Numerical simulations of synthetic jet based separation control in a canonical separated flow

Direct simulations of a flow configuration devised for investigating active separation control using zero-net mass-flux (or synthetic) jets are presented. The computational configuration consists of a 5% thick flat plate with 8:1 elliptic leading edge and blunt trailing edge at zero incidence in a free-stream. A separation bubble of prescribed size is created on the top surface of the airfoil at the aft-chord location by applying blowing and suction on the top boundary of the computational domain.
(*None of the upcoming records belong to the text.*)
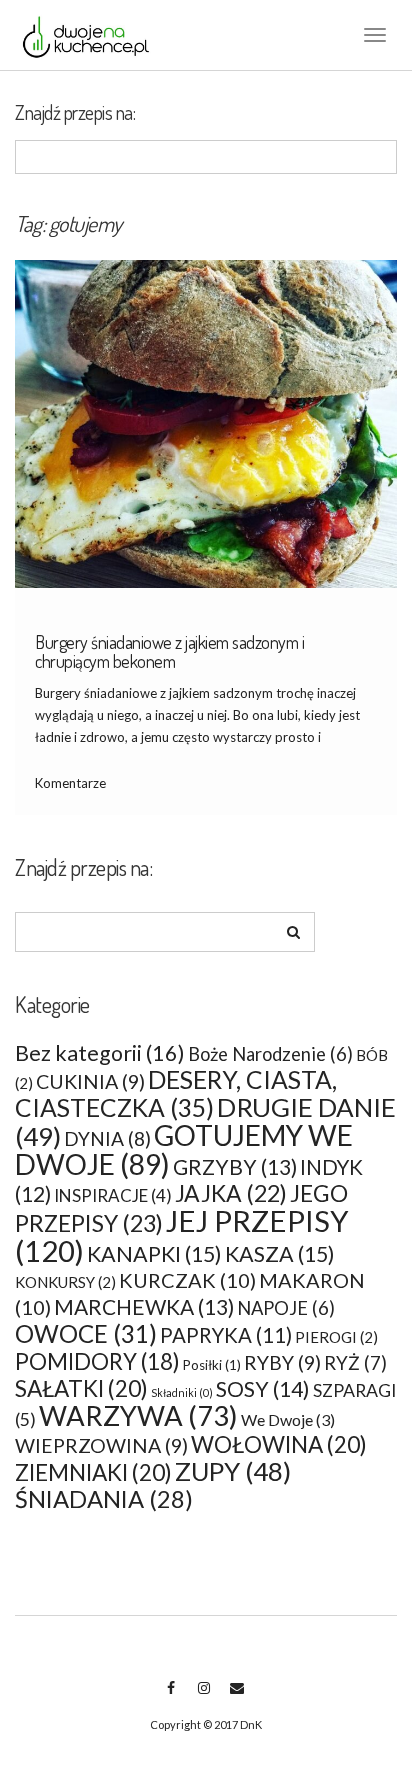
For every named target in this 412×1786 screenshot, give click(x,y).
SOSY (263, 1389)
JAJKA (231, 1193)
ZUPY (233, 1471)
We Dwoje (288, 1419)
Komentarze (70, 783)
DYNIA (107, 1138)
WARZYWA (138, 1415)
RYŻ (355, 1363)
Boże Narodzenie (270, 1054)
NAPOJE (286, 1308)
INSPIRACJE (113, 1195)
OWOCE (86, 1333)
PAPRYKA (226, 1335)
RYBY (282, 1362)
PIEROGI (336, 1337)
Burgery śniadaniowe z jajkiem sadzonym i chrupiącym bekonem (169, 652)
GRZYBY (235, 1166)
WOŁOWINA (279, 1444)
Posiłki (212, 1365)
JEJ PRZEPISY (182, 1235)
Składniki (182, 1392)
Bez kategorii (100, 1053)
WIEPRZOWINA (101, 1445)
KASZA (280, 1254)
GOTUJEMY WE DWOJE (184, 1149)
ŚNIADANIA (104, 1499)
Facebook (170, 1698)
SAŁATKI (81, 1388)
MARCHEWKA (144, 1306)
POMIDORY (97, 1361)
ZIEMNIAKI (93, 1472)
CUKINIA (90, 1081)
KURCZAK (187, 1280)
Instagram (203, 1698)
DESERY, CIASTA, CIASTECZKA (176, 1093)
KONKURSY (65, 1282)
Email (236, 1698)
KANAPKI (154, 1254)
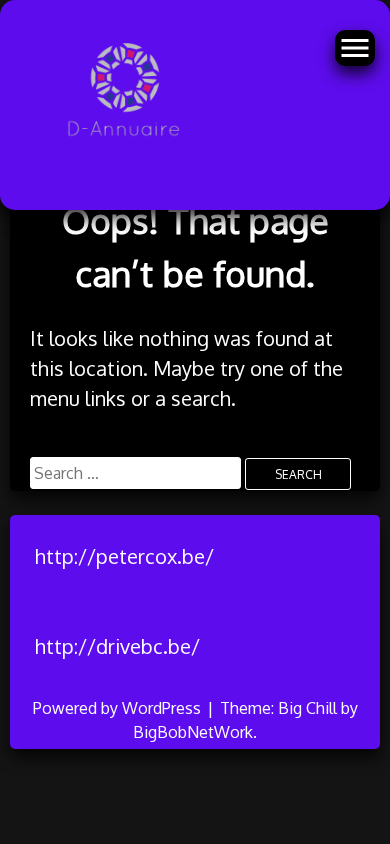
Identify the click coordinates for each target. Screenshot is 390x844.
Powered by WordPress (119, 708)
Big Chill (307, 708)
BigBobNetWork (193, 732)
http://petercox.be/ (124, 556)
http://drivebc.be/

Such separated flows are generally characterized by three distinct time scales corresponding to the shear layer, the separation zone, and the vortex shedding in the wake; therefore the resulting flow field can be considered as a canonical separated airfoil flow. Two-dimensional simulations of this flow at a chord Reynolds numbers of 60,000 subject to zero-net mass-flux (ZNMF) perturbation of the boundary layer at different characteristic time scales are investigated. Results indicate that at a Reynolds number of 60,000, the entire system comprised of the shear layer, the separation zone, and the wake is locked on to a single frequency. Forcing the ZNMF device close to this lock-on frequency or its first superharmonic is found to result in optimal control of the mean separation bubble. The stability characteristics of the different mean flows resulting from ZNMF forcing at different frequencies are evaluated in terms of local linear stability theory based on the Orr-Sommerfeld equation. The numerical results are also Fourier analyzed in time and compared to the theoretical results.